Data below:

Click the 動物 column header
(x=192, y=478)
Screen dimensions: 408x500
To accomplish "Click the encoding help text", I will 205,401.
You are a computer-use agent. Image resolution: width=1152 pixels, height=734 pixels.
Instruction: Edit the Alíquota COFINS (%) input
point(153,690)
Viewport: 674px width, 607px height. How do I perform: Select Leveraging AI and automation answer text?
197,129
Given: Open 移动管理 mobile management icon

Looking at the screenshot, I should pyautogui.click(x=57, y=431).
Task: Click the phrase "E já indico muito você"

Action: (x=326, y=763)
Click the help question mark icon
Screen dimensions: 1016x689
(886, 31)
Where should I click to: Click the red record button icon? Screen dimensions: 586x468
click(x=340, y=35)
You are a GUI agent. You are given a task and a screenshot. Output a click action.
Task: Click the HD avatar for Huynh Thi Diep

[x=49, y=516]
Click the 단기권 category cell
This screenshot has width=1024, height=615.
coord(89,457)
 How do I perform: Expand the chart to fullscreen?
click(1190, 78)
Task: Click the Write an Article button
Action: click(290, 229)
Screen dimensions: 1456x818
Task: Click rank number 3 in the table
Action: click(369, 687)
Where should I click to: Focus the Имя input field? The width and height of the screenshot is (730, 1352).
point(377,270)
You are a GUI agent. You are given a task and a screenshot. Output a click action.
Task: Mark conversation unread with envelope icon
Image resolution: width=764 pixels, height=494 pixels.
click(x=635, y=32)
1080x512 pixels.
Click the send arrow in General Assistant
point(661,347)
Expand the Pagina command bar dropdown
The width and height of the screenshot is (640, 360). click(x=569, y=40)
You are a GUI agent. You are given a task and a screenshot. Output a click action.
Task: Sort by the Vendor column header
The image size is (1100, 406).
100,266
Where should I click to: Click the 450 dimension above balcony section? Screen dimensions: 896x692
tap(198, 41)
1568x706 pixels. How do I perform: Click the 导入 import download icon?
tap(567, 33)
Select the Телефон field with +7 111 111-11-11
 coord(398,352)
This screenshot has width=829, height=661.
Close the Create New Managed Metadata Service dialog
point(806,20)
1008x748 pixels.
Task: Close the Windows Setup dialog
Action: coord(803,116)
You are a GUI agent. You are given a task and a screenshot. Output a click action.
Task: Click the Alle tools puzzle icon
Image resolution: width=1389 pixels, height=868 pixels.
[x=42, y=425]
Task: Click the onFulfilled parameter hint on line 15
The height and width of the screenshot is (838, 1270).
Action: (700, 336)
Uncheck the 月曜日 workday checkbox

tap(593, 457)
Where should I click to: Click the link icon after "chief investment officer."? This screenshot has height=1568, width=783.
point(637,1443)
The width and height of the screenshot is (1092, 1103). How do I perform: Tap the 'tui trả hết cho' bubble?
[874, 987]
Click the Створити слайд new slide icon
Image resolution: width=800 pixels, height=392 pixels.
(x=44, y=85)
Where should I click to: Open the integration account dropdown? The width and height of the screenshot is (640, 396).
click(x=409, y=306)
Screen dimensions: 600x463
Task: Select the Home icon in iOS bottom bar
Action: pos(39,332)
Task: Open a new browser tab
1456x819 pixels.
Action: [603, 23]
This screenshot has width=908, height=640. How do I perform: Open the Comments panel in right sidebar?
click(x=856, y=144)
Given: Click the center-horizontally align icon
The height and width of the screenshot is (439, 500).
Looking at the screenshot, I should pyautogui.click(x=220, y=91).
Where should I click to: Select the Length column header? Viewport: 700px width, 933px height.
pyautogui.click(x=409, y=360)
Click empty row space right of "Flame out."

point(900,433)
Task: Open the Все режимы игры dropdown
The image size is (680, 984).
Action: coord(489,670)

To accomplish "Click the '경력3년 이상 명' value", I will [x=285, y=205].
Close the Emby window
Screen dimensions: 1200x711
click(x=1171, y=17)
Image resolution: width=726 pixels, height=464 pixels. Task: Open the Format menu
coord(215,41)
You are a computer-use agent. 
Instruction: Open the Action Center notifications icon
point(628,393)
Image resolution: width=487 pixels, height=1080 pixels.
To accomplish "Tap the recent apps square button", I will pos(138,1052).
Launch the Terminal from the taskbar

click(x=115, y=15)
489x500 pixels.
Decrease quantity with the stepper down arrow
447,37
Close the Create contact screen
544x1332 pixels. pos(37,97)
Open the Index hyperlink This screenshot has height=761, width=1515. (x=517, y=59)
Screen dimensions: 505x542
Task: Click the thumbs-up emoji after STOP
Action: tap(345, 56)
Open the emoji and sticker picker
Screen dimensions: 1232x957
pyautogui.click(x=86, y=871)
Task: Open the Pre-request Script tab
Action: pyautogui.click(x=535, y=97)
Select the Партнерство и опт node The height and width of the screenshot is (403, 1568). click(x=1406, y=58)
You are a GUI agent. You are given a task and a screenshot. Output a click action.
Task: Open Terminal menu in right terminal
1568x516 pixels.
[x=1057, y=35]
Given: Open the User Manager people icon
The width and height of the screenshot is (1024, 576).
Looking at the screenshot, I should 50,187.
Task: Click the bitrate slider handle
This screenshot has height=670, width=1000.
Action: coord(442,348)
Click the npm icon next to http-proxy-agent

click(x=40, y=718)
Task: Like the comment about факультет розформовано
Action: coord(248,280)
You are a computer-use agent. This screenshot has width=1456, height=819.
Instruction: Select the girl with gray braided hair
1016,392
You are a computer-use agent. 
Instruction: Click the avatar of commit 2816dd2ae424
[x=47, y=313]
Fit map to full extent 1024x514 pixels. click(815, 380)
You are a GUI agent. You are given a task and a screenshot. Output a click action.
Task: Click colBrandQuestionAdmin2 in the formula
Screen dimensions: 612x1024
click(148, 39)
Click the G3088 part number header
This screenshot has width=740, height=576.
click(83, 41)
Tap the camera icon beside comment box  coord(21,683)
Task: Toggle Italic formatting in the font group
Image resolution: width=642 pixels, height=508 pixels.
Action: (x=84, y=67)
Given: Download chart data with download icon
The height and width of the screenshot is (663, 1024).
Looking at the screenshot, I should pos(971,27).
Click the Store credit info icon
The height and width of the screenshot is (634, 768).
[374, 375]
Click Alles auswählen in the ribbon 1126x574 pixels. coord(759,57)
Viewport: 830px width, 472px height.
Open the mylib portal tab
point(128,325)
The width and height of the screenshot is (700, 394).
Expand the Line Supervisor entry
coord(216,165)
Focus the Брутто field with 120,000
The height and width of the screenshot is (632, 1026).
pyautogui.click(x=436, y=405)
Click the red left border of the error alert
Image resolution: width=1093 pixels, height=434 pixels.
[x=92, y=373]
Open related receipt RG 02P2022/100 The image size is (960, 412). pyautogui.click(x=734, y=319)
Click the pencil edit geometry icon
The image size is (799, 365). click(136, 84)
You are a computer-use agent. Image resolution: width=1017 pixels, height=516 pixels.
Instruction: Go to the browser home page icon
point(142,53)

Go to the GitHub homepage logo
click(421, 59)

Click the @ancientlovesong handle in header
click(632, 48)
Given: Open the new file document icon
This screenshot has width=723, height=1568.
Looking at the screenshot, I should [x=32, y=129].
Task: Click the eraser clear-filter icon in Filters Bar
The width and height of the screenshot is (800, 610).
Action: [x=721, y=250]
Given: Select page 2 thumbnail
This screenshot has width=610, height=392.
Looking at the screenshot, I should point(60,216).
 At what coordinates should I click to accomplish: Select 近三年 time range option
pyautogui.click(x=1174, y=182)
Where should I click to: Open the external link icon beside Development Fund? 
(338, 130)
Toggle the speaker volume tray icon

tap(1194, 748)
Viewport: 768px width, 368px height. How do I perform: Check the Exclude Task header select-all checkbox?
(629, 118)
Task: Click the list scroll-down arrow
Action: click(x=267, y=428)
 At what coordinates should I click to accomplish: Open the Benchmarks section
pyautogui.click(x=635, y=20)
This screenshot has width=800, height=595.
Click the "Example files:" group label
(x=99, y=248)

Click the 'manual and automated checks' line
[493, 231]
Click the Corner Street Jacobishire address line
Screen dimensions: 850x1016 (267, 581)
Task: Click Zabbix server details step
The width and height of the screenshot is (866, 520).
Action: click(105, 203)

End of Data.

### What is needed
Your answer should be each line of the data that contains the word "help", copied as it stands.

### Solution to this exercise
To accomplish "Click the encoding help text", I will 205,401.
Click the help question mark icon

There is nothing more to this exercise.